Por esta razón, no encuentro justificable que en nombre de la libertad de expresión, se ironice o se haga mofa de creencias éticas o filosóficas por el hecho de no compartirlas, y ya no solo por el respeto que debemos a quienes en ellas —acertada o equivocada equivocadamente— en ellas creen, sino porque, en cualquier caso, estos hechos no constituyen la mejor forma de alcanzar una coexistencia armónica, pacífica e integradora de los pueblos.

Pienso que no tenemos ni medio claro de en dónde debemos establecer el límite del concepto de la libertad de expresión. Lo hemos sacralizado, sin tener en cuenta que la libertad, sea cual sea su forma de manifestarse, termina siempre dónde empieza la de nuestros semejantes.

Por consiguiente y en base al respeto mutuo que todos nos debemos, creo que nadie tiene la fuerza moral suficiente, para por ningún medio, salvo el de la palabra y libre convencimiento, imponer sus creencias a otras personas.

Como es de suponer, he seguido con profundo interés los trágicos acontecimientos acaecidos recientemente en Francia y la reacción social y política que los mismos han suscitado. Y he de confesar que he sentido una profunda admiración por la imagen de unión sin fisuras que los franceses han ofrecido al mundo, ante la salvaje agresión externa sufrida.
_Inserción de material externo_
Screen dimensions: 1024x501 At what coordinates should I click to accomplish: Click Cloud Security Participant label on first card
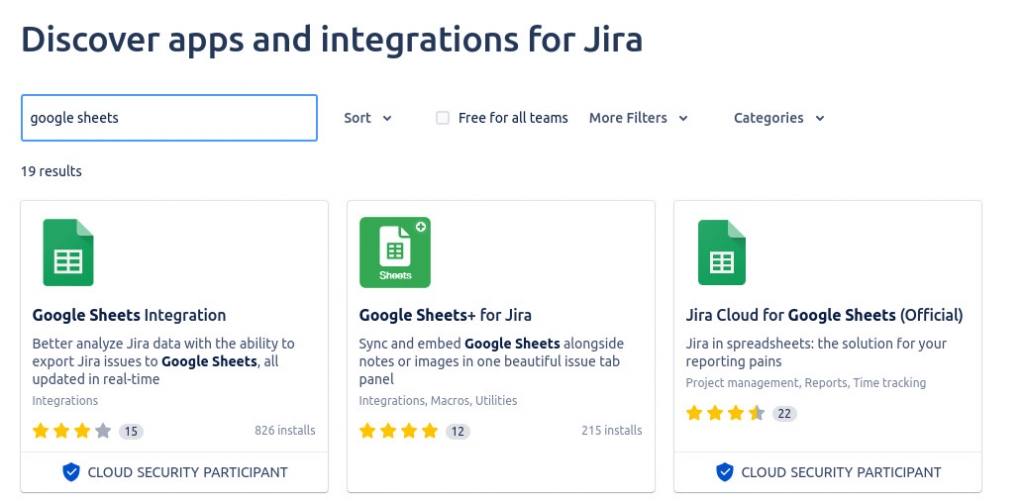click(x=187, y=472)
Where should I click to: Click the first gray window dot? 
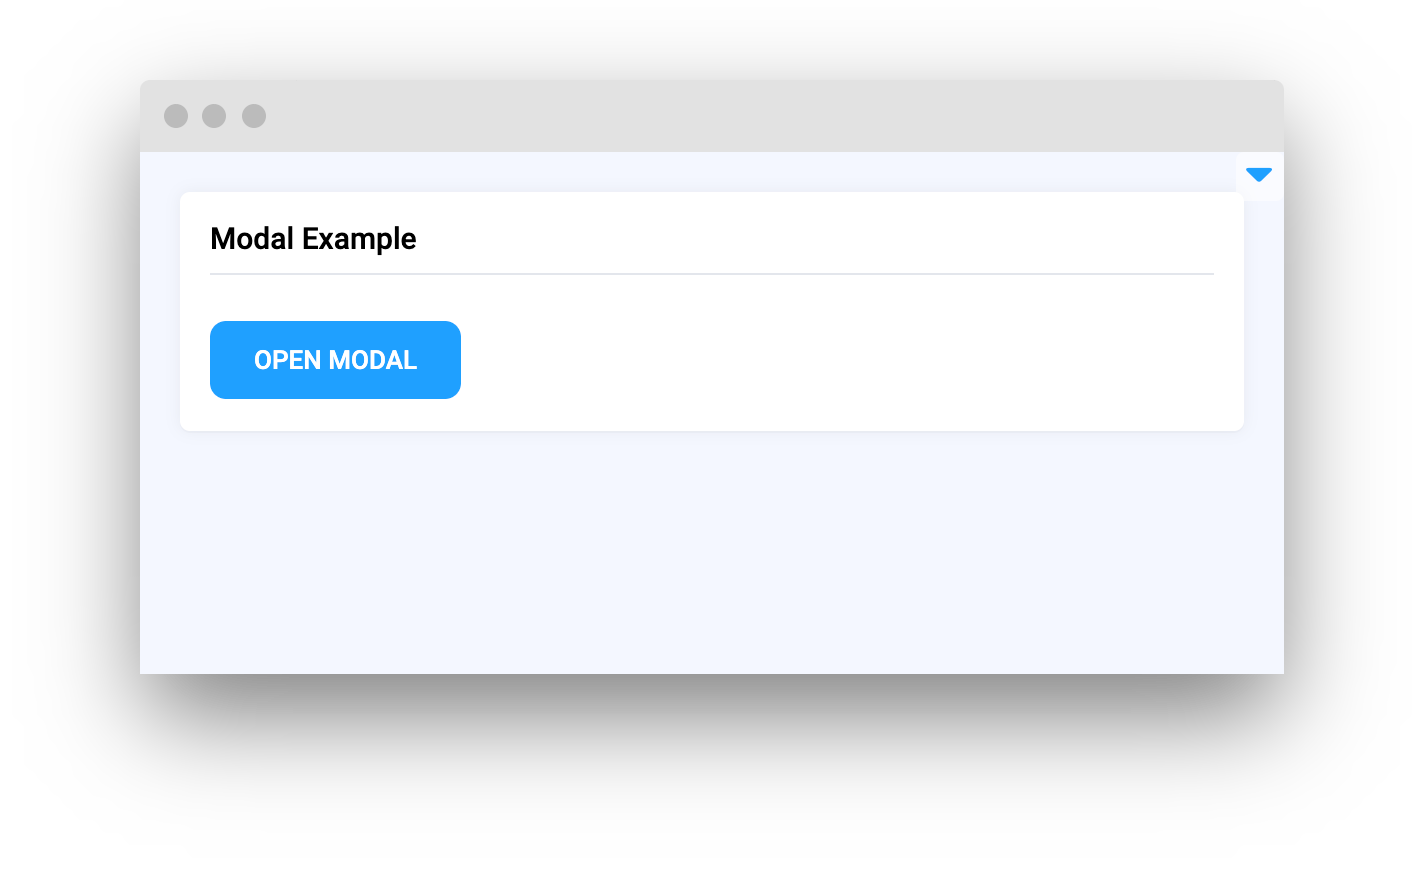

Ejemplar fue de cómo el presidente François Hollande recibió a la puerta del Elíseo a su opositor Nicolás Sarkozy, con un espíritu de mutuo dolor y absoluta unidad. Una unidad, que en los momentos más difíciles, hizo que todos los franceses se sintiesen miembros de un mismo cuerpo herido, pero con confianza plena en sus líderes e instituciones.

No hubo reproches ni acusaciones por ninguna de ambas partes. Solo el estrecho abrazo espiritual del apoyo mutuo, porque en Francia no ha habido derechas e izquierdas. Por encima de los intereses políticos partidistas, sus dirigentes han sabido estar a la altura que la ocasión requería y considerar, que por encima de lo que puede separarles, estaban los valores superiores que les unen: los intereses de Francia.

Ellos mismos han sido los que han convocado una manifestación para decirle al terrorismo, que ahí estaban todos unidos en un solo cuerpo para hacer frente al salvajismo y a la barbarie. Y en esa manifestación, bajo una sola bandera, la de Francia, han sido apoyados sin reservas por la comunidad internacional.

Al ver ese comportamiento, sentí pena y vergüenza al recordar la triste imagen que dimos los españoles cuando sucedieron los dramáticos atentados del 11-M. Nuestra tragedia fue infinitamente mayor, 190 muertos y unos 2.000 heridos. El mayor atentado terrorista sufrido en Europa. Y ¿Qué hubo aquí? Falta de humildad de una parte y bajeza moral y oportunismo político de otra. Se utilizó la sangre de los muertos y los heridos como arma arrojadiza para obtener ventaja política, rompiendo sin escrúpulos todas las reglas.

Indignamente, se provocó un cerco y acoso político a las sedes del partido gobernante y manifestaciones masivas en toda España, no para mostrar el dolor y la repulsa por nuestras víctimas, sino para llamar asesinos al Presidente del Gobierno y sus ministros. Manifestaciones en las que se exhibieron banderas partidistas y muchas que recordaban tristes y dramáticas épocas pasadas. Manifestaciones que como la francesa, no tuvieron el apoyo presencial de la comunidad internacional.

Mi admiración por la clase política francesa alcanzó su máximo grado cuando el Presidente de la Asamblea instó a los diputados a guardar un minuto de silencio en señal de dolor y respeto a las víctimas del atentado sufrido y un diputado, rompiendo el protocolo y en solitario, comenzó a cantar La Marsellesa. Inmediatamente, este representante del pueblo fue seguido por la totalidad de sus compañeros, sin distinción de ideologías. La que sonaba, era la voz de Francia unida. Un hecho que no se producía desde el final de la primera guerra mundial.